FROM THE ARCHIVES:George Burrows celebrated the mayfly season on the trout lakes of the Midlands in this evocative piece. – JOE JOYCE
THE GRAPEVINE starts working when night falls over the midland lakes and by some magical process not yet revealed to the Early Bird satellite, the angling catches of the day become known.
It is amazing how news of angling success gets around. Boats afloat are watched with a casual care that deceives the novice. The knowing watchers can tell over half a mile distance who is at that moment hooked into a trout and whether the fight ends in success or failure.
As boats pass each other, on the way to change drifts, the word is passed along – and there seems to be a community of interest. There are very few selfish anglers – men who know where fish are feeding and who will not tell the news to other anglers . . . I am writing this in Mullingar, news centre for the lakes.
Men who cannot escape from work go round apparently dazed by visions of massive trout. Those who have got away from offices and desks and counters, and there are hundreds of them, go around carrying fly boxes, things of light wood, metal gauze and folding tops with round holes.
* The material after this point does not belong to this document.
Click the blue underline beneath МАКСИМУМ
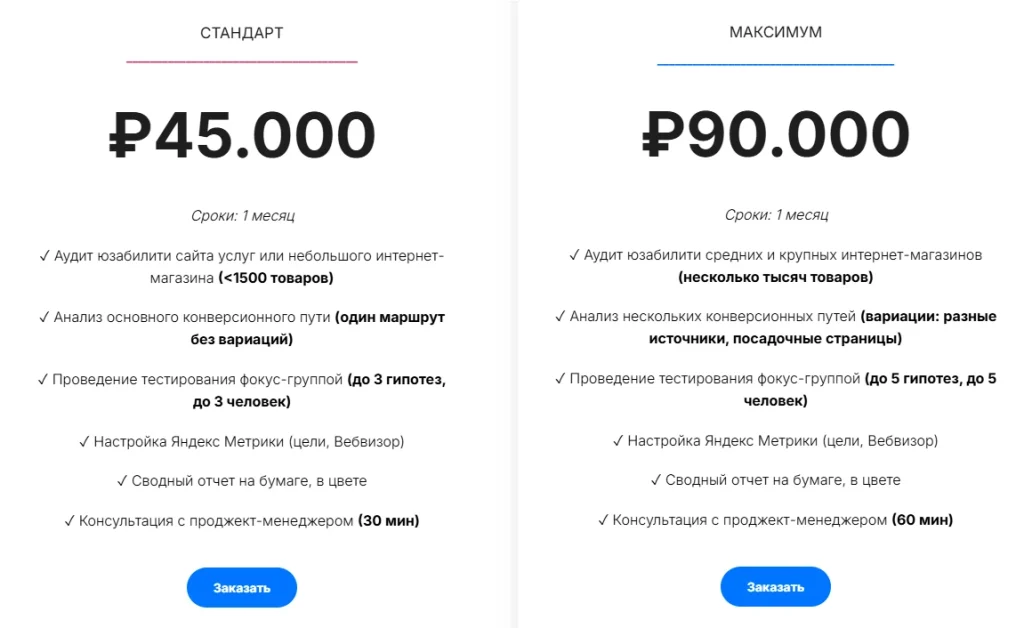This screenshot has height=628, width=1024. [x=775, y=65]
They stalk through lakeside growth, picking off luscious mayflies that are pushed into captivity through the holes for use later on the water as floating bait to lure big fish. These men, all decent parents and fine characters, are at this time both abnormal and sub-normal.
They think only of fish and flies – they are the true addicts of angling . . . There can be no doubt that a good-looking trout is a passport and assurance that help sought by the questing angler will not be delayed. Example: I was fortunate enough to catch a 6 lb. trout on Derravaragh and the problem was to get it to Dublin with the least fuss about packing it – packing fish for travelling can be a messy business.
I took the valued fish to Mullingar railway station. It would be an exaggeration to say that the station stopped work,but in a few minutes I had men providing cardboard containers, wrapping paper, string and labels to encase and direct the fish.
Men stopped to tell about the big ones they once caught and, of course, the ones that got away – “when it took out 120 yards of line it went ping! and was gone.”
The station yard rang with stories while the serious business of preparing the trout for its last ride went on. Then the weighing and more stories. Then the last farewell – the great parting between fat Derrevaragh [sic] trout and overjoyed angler. Sorrow without tears.
Appetite grows on what it feeds on. No sooner is the obituaried trout on its way to Dublin than there comes an invitation to fish in Sheelin, Ennell, Derravarragh [sic], starting a new day of catching mayflies, boiling kettles under trees where the cuckoo is calling all the day, pushing out boats or pulling them in, stagnating in angling calms or jumping to action stations as trout swash at the wavecrests – this is the life of Ireland’s mayfly lakes to-day.